Your assignment
The records are to be restated in their entirety, word for word.

Study material
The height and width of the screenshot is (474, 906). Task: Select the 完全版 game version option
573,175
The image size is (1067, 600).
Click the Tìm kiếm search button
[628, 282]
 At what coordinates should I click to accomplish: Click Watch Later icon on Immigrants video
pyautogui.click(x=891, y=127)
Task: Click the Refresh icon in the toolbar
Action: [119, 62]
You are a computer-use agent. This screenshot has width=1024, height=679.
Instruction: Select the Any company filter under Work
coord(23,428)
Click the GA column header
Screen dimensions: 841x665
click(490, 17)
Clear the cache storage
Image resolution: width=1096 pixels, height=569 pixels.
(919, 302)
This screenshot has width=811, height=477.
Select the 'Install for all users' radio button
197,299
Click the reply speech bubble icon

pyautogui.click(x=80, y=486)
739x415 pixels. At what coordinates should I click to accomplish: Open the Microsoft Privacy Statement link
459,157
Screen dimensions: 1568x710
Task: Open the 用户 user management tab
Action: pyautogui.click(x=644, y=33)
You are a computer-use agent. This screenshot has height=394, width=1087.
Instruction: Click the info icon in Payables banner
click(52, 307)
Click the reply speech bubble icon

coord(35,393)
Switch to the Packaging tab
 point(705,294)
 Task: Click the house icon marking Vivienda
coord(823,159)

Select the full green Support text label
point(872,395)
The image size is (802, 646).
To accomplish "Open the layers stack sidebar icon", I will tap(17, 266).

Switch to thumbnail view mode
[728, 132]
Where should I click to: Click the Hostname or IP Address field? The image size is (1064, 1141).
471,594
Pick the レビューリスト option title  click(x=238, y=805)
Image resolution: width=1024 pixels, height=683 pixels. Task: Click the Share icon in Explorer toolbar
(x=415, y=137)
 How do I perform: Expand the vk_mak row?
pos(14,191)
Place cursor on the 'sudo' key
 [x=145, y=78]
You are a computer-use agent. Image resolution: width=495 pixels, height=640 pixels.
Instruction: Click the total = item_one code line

Exercise output
The height and width of the screenshot is (474, 906). Task: Select the 完全版 game version option
573,175
The image size is (1067, 600).
Click the Tìm kiếm search button
[628, 282]
 At what coordinates should I click to accomplish: Click Watch Later icon on Immigrants video
pyautogui.click(x=891, y=127)
Task: Click the Refresh icon in the toolbar
Action: [119, 62]
You are a computer-use agent. This screenshot has width=1024, height=679.
Instruction: Select the Any company filter under Work
coord(23,428)
Click the GA column header
Screen dimensions: 841x665
click(490, 17)
Clear the cache storage
Image resolution: width=1096 pixels, height=569 pixels.
(919, 302)
This screenshot has width=811, height=477.
Select the 'Install for all users' radio button
197,299
Click the reply speech bubble icon

pyautogui.click(x=80, y=486)
739x415 pixels. At what coordinates should I click to accomplish: Open the Microsoft Privacy Statement link
459,157
Screen dimensions: 1568x710
Task: Open the 用户 user management tab
Action: pyautogui.click(x=644, y=33)
You are a computer-use agent. This screenshot has height=394, width=1087.
Instruction: Click the info icon in Payables banner
click(52, 307)
Click the reply speech bubble icon

coord(35,393)
Switch to the Packaging tab
 point(705,294)
 Task: Click the house icon marking Vivienda
coord(823,159)

Select the full green Support text label
point(872,395)
The image size is (802, 646).
To accomplish "Open the layers stack sidebar icon", I will tap(17, 266).

Switch to thumbnail view mode
[728, 132]
Where should I click to: Click the Hostname or IP Address field? The image size is (1064, 1141).
471,594
Pick the レビューリスト option title  click(x=238, y=805)
Image resolution: width=1024 pixels, height=683 pixels. Task: Click the Share icon in Explorer toolbar
(x=415, y=137)
 How do I perform: Expand the vk_mak row?
pos(14,191)
Place cursor on the 'sudo' key
 [x=145, y=78]
You are a computer-use agent. Image resolution: width=495 pixels, height=640 pixels.
Instruction: Click the total = item_one code line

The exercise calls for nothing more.